→ Work item
Pictures stay out of the copy. Repeat exactly the lines from the first entry below through the line that contains "Image resolution: width=738", and nothing beyond.

[Start of section]

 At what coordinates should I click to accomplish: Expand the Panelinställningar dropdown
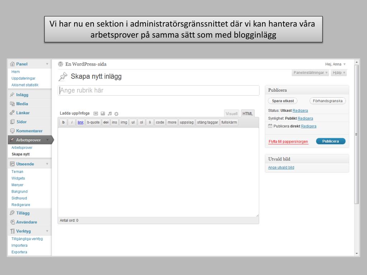click(310, 73)
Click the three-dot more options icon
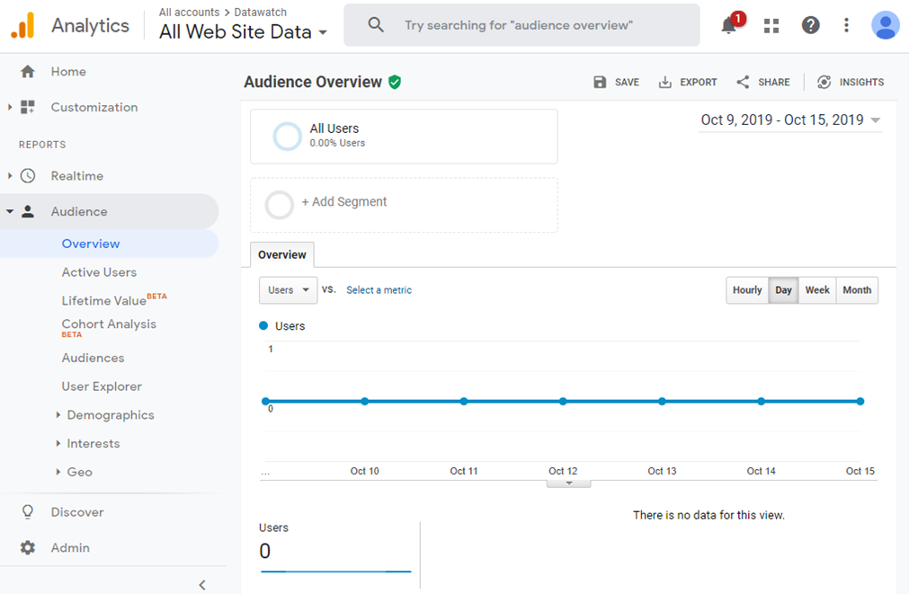The height and width of the screenshot is (594, 909). [846, 25]
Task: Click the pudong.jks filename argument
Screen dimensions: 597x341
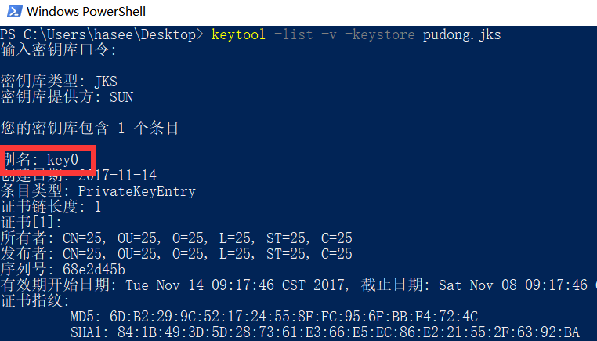Action: (x=461, y=34)
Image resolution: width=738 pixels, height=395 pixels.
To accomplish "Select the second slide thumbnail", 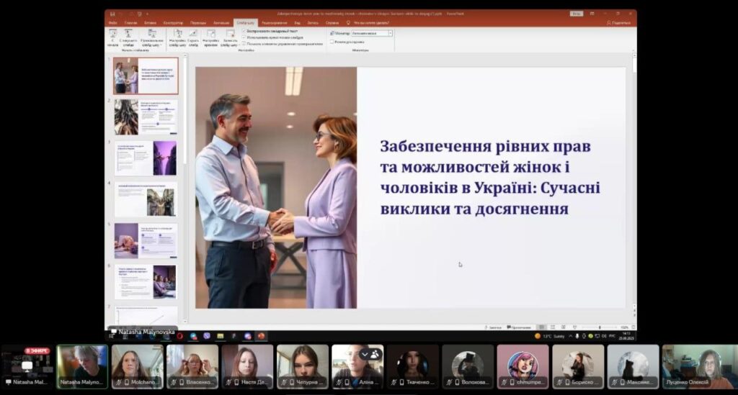I will coord(145,117).
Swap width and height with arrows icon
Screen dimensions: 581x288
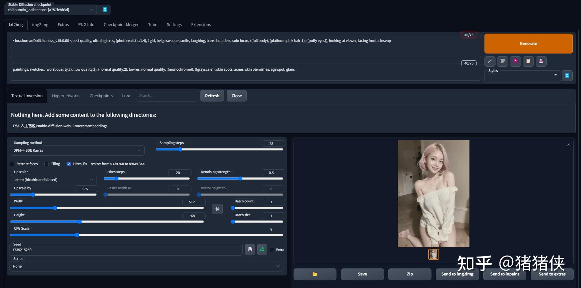217,209
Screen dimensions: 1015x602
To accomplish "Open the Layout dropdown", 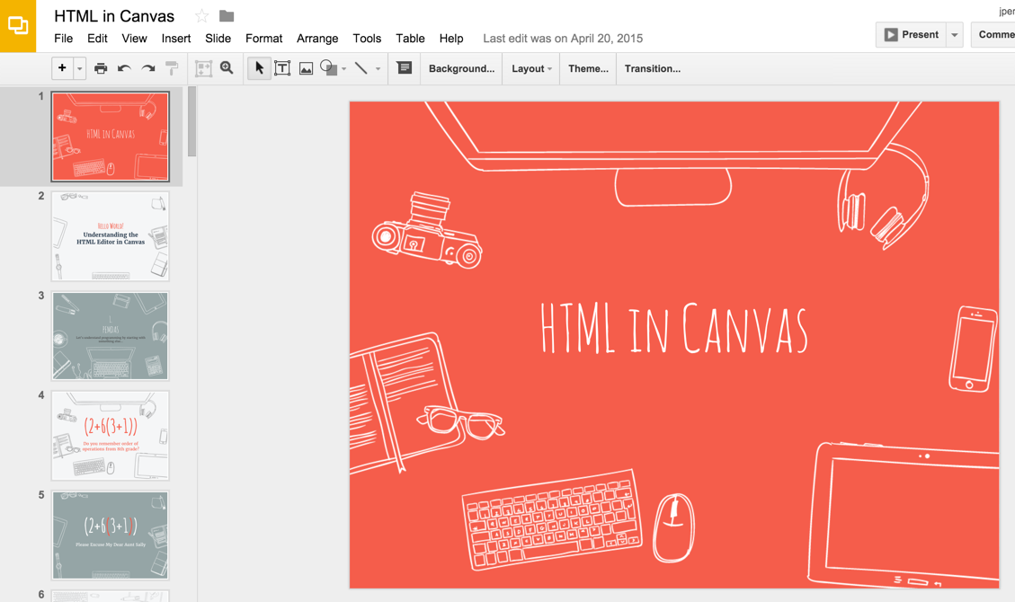I will tap(531, 68).
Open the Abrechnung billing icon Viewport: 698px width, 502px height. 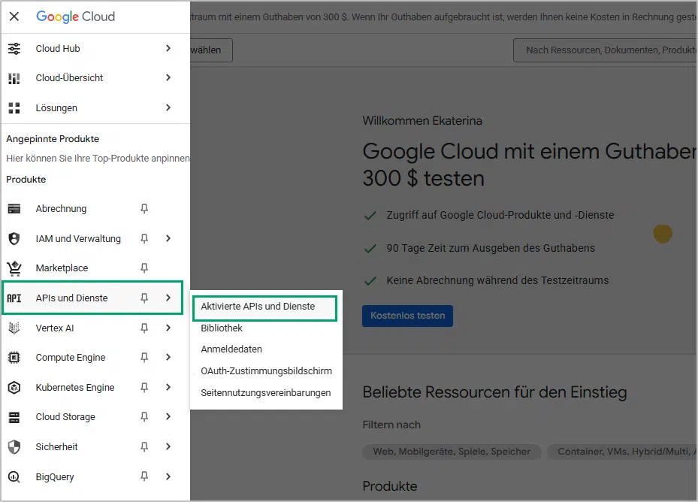[14, 209]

[End of section]

→ Response to the task
 At what coordinates should I click to accomplish: Expand the Panelinställningar dropdown
click(310, 73)
Click the three-dot more options icon
The height and width of the screenshot is (594, 909). [846, 25]
Task: Click the pudong.jks filename argument
Screen dimensions: 597x341
Action: (x=461, y=34)
Image resolution: width=738 pixels, height=395 pixels.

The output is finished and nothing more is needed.